18Is there a documented rollback path that returns production to the prior prompt within five minutes?
Pass
A flag flip, a config revert, or a one-command redeploy returns the previous prompt to 100% traffic. The path is tested at least once per quarter.
Fail mode
Rolling back a bad prompt requires a code revert, a CI run, and a redeploy. The window of damage is hours, not minutes.
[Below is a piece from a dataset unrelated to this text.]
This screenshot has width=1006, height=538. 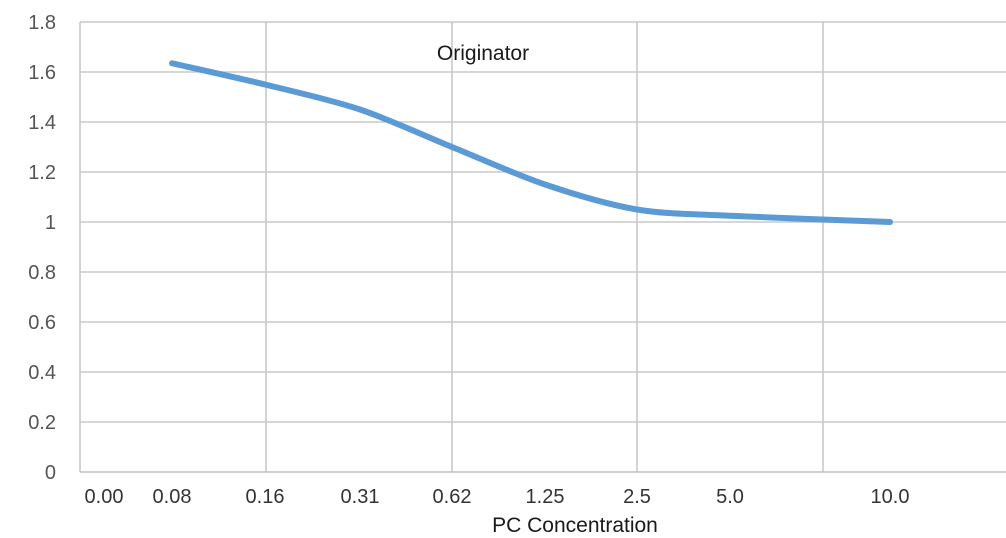 What do you see at coordinates (50, 473) in the screenshot?
I see `y-tick-label: 0` at bounding box center [50, 473].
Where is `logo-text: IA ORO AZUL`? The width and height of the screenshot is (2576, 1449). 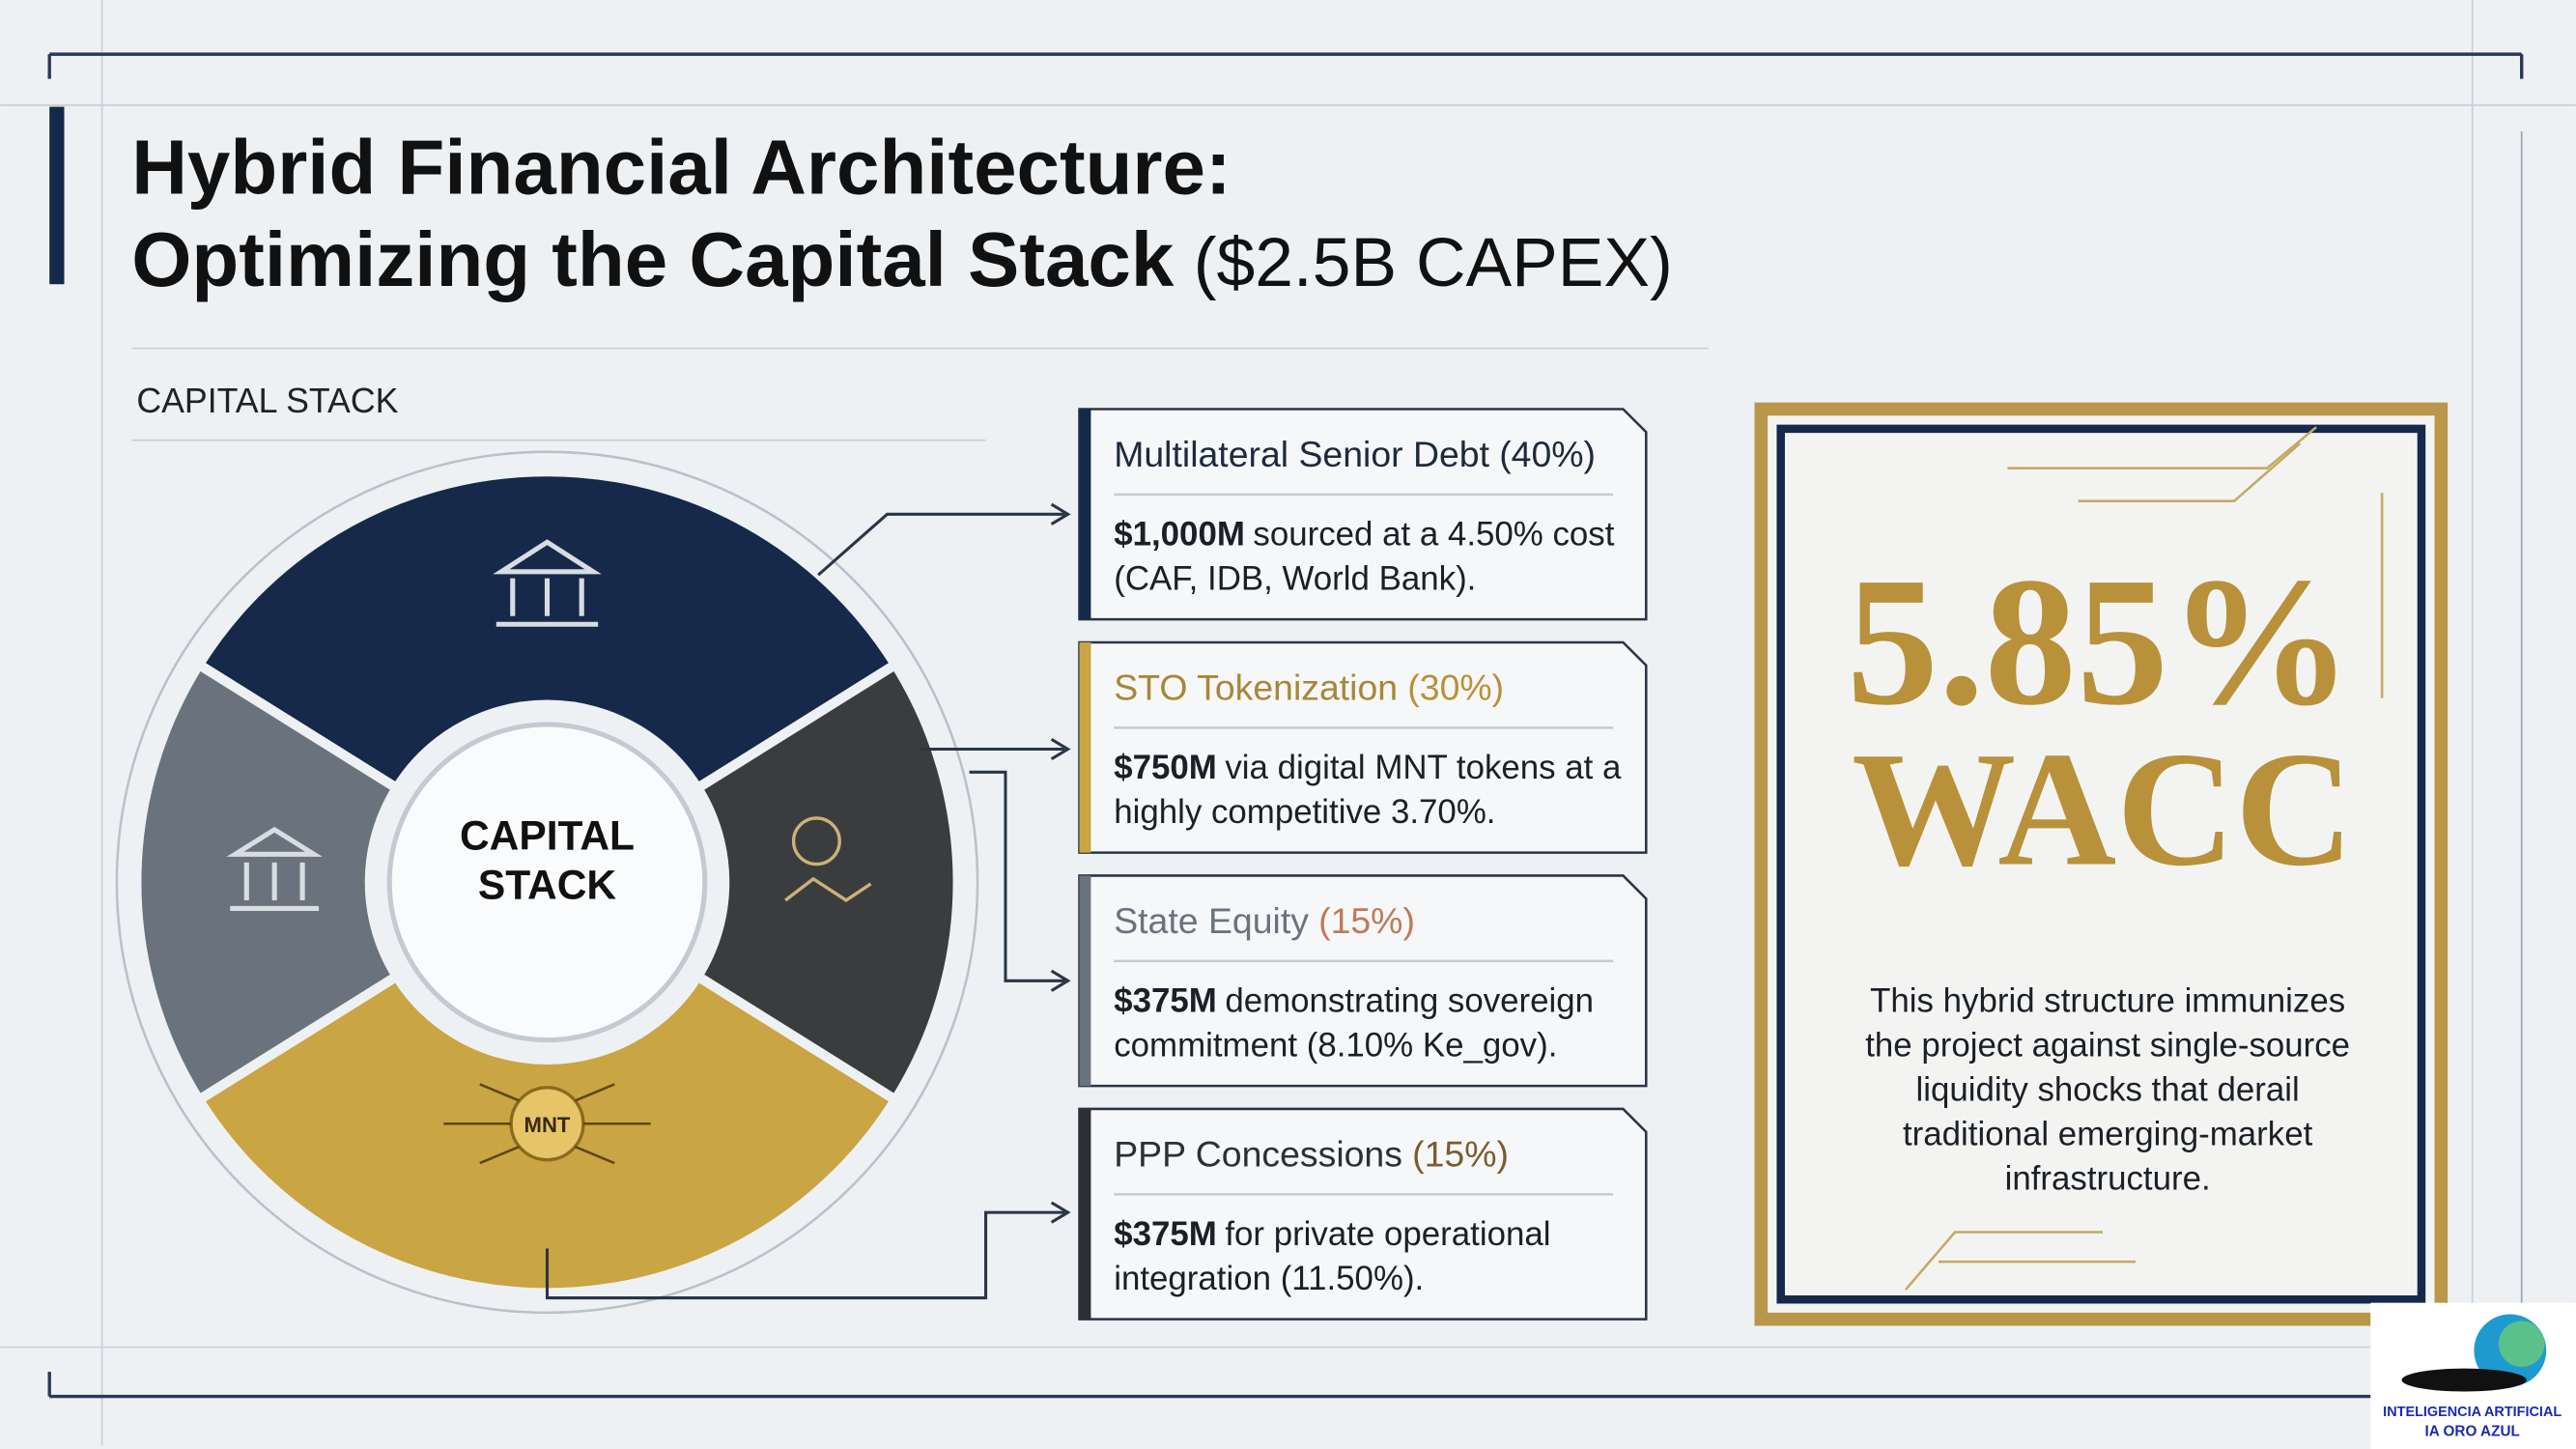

19Is there an automated production quality monitor (sample-grading, parse-failure rate, refusal rate, or structured score) that can trigger a kill-switch?
Pass
A small fraction of production traffic is sampled and scored continuously. If the rolling score drops below a threshold or parse-failure rate spikes, an alert fires and the prompt either reverts or pauses.
Fail mode
The first signal that production quality cratered is a customer complaint or a Slack ping from sales, not the system itself.
20Are production failures and customer-reported regressions converted back into fixtures within one cycle, so the eval set keeps up with reality?
Pass
Every escalation that traces to a prompt or agent issue ends with a fixture row, a regression test, and a rubric clarification. The eval set grows with the product.
Fail mode
The same kind of failure shows up two quarters in a row because the lesson never made it back into the harness.